- **TAREAS PROPUESTAS**
**1.** Devuelve del texto sobre *Ratatouille* todo lo que va desde "Si bien no me" hasta "de su oficio.", copiado sin ningún cambio.
**2.** Traduce al inglés esta oración del texto sobre *Ratatouille*: «Prosperamos con las críticas negativas, que son divertidas de escribir y de leer.»

- **TEXTO DE REFERENCIA**
────────────────

Si bien no me considero un conocedor o apasionado del cine de animación, no puedo comenzar estas líneas sin recordar la película *Ratatouille*, producida en el año 2007 por Pixar Animation para Walt Disney Pictures. Casi al final de la cinta, el conflicto se resuelve en una escena magistral donde el antagonista, el áspero y estereotipado crítico culinario Antón Ego, nos regala un visceral monólogo sobre el auténtico espíritu de su oficio.
La secuencia destaca por sus dotes técnicas, pero su guion es igual de sublime cuando escuchamos a Ego decir: «La vida de un crítico es sencilla en muchos aspectos. Arriesgamos poco y tenemos poder sobre aquellos que ofrecen su trabajo y su servicio a nuestro juicio. Prosperamos con las críticas negativas, que son divertidas de escribir y de leer. Pero la triste verdad que debemos afrontar es que, en el gran orden de las cosas, cualquier basura tiene más significado que lo que deja ver nuestra crítica. Pero en ocasiones el crítico sí se arriesga cada vez que descubre y defiende algo nuevo. El mundo suele ser cruel con el nuevo talento; lo nuevo necesita amigos.»
Quizás no sea esta la fuente más convencional o la que se espera de un juicio crítico riguroso, pero es en estas palabras donde he hallado con mayor fuerza una declaración de principios que sustenta lo que es para mí hoy el ejercicio de la crítica. Brad Bird, director y guionista —quien ya nos había sorprendido con historias de culto dentro de la animación como *El gigante de hierro* (1999)— elige al crítico como el villano de su película, a sabiendas de que es esa figura la que el imaginario del mundo del arte suele ver como el enemigo de la creación auténtica y libre; sus juicios de valor son la antítesis de la libertad creativa. Sin embargo, por más que el artista contemporáneo haya tratado de desligar la trascendencia de su obra del análisis crítico, paradójicamente, el arte de nuestros días ha desarrollado y ampliado las funciones del crítico.

────────────────

(Registros de un conjunto de datos para señalar)
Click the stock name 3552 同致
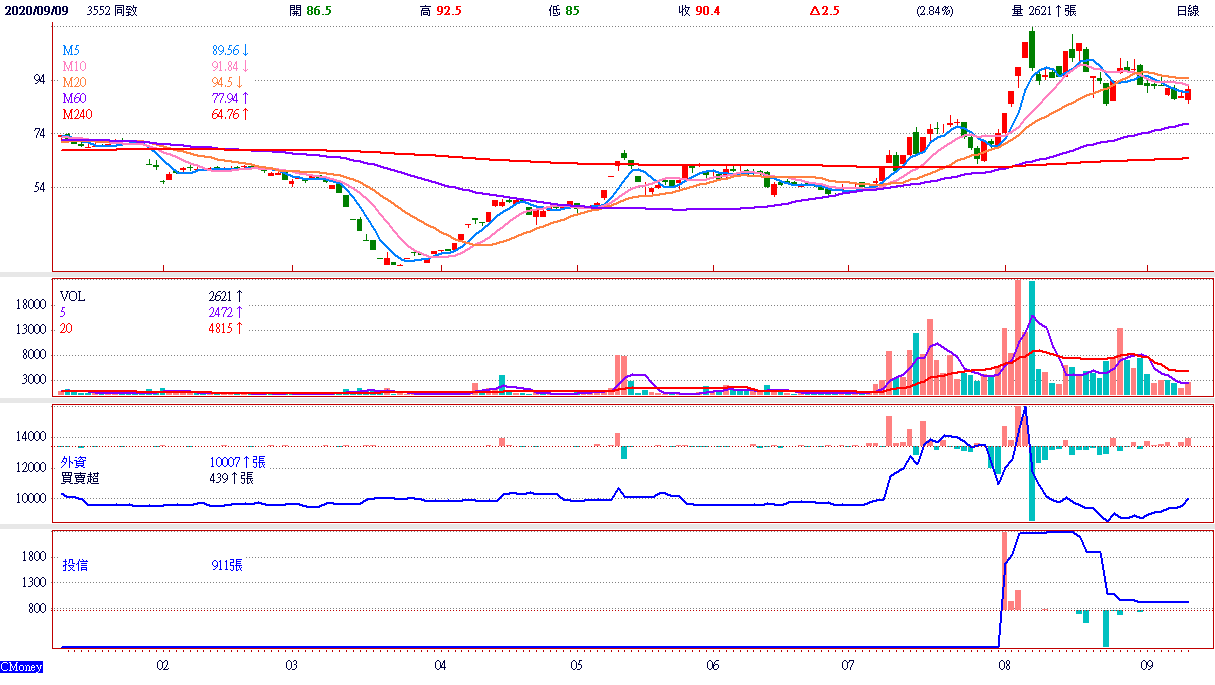The width and height of the screenshot is (1215, 685). coord(112,10)
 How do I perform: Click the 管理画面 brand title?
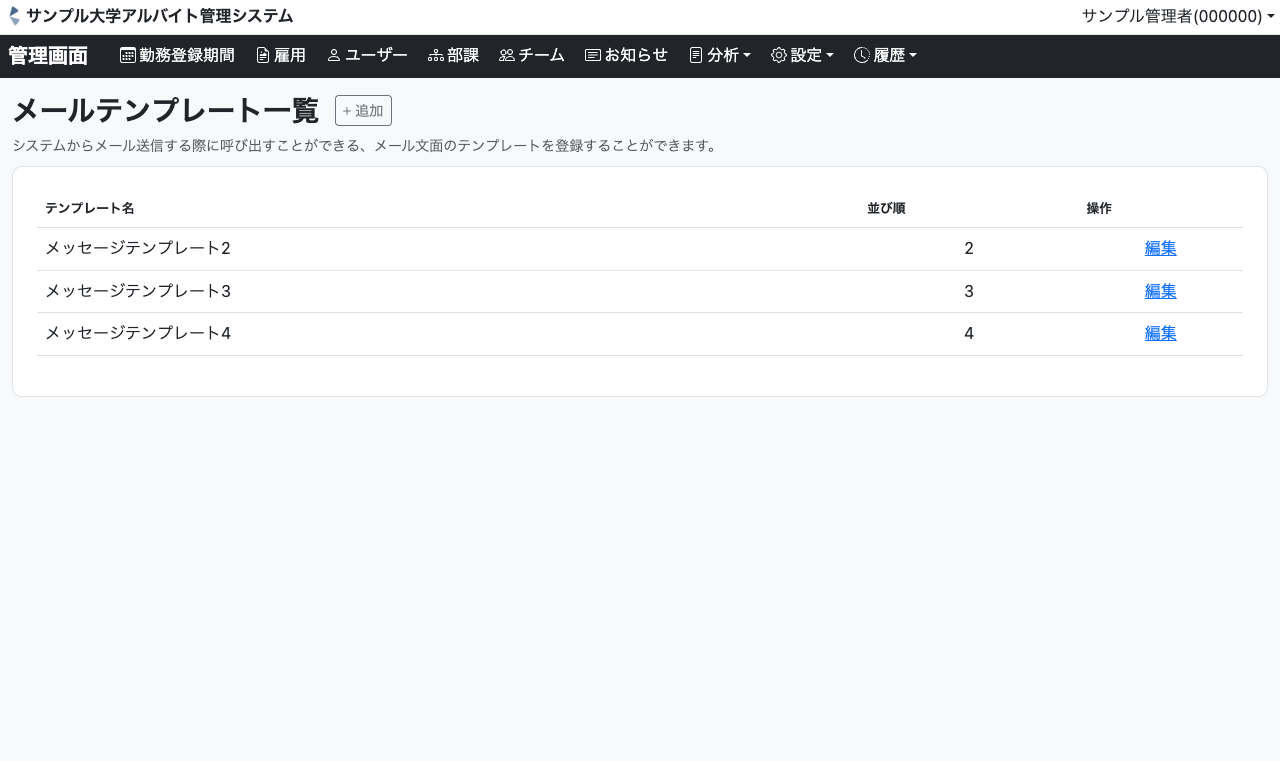pos(48,56)
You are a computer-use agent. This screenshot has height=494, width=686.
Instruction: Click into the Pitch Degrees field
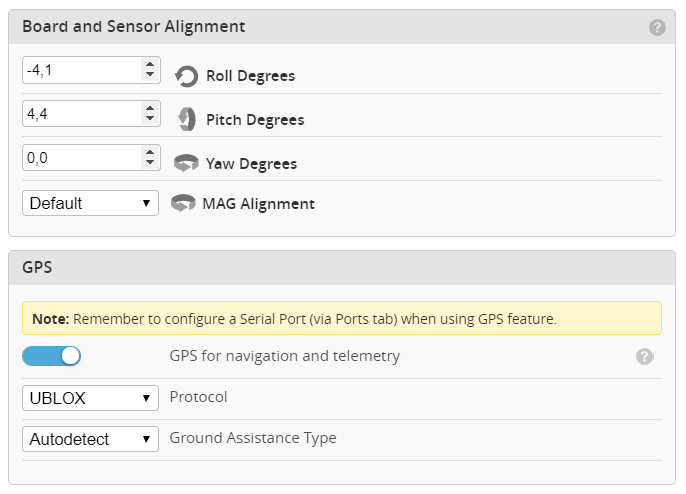click(x=80, y=114)
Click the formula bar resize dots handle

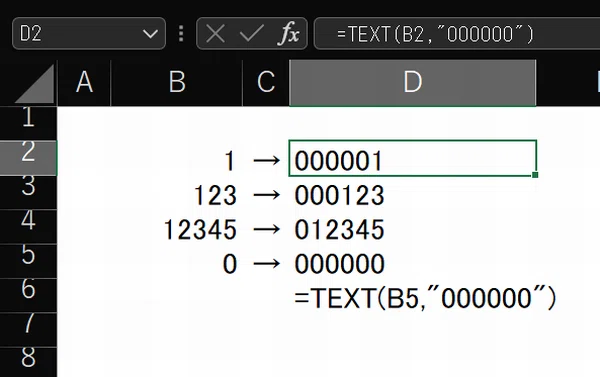181,34
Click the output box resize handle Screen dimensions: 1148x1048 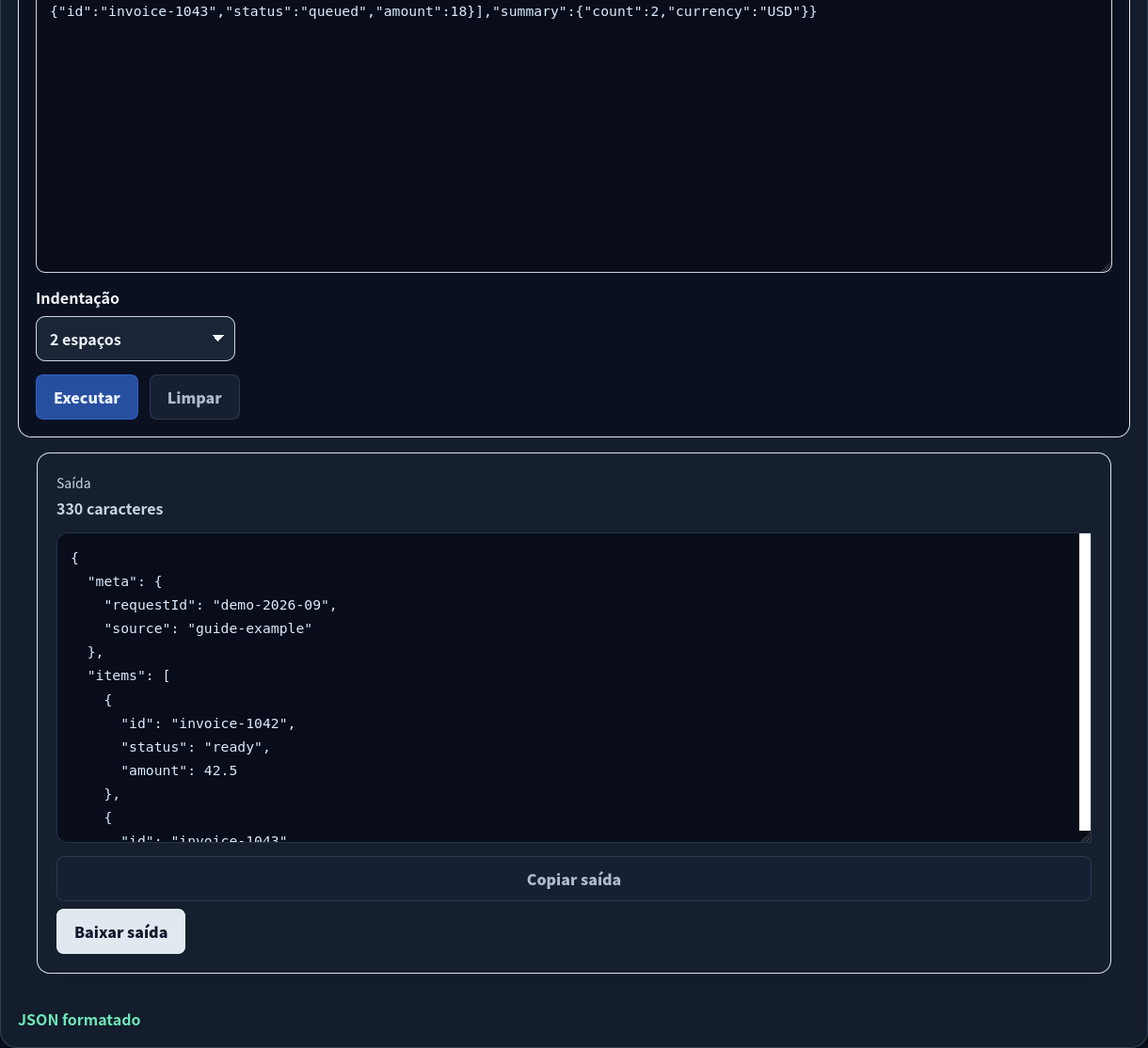(1085, 836)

────────────────

- **RESPUESTAS**
**1.**
Si bien no me considero un conocedor o apasionado del cine de animación, no puedo comenzar estas líneas sin recordar la película *Ratatouille*, producida en el año 2007 por Pixar Animation para Walt Disney Pictures. Casi al final de la cinta, el conflicto se resuelve en una escena magistral donde el antagonista, el áspero y estereotipado crítico culinario Antón Ego, nos regala un visceral monólogo sobre el auténtico espíritu de su oficio.

**2.** We thrive on negative criticism, which is fun to write and to read.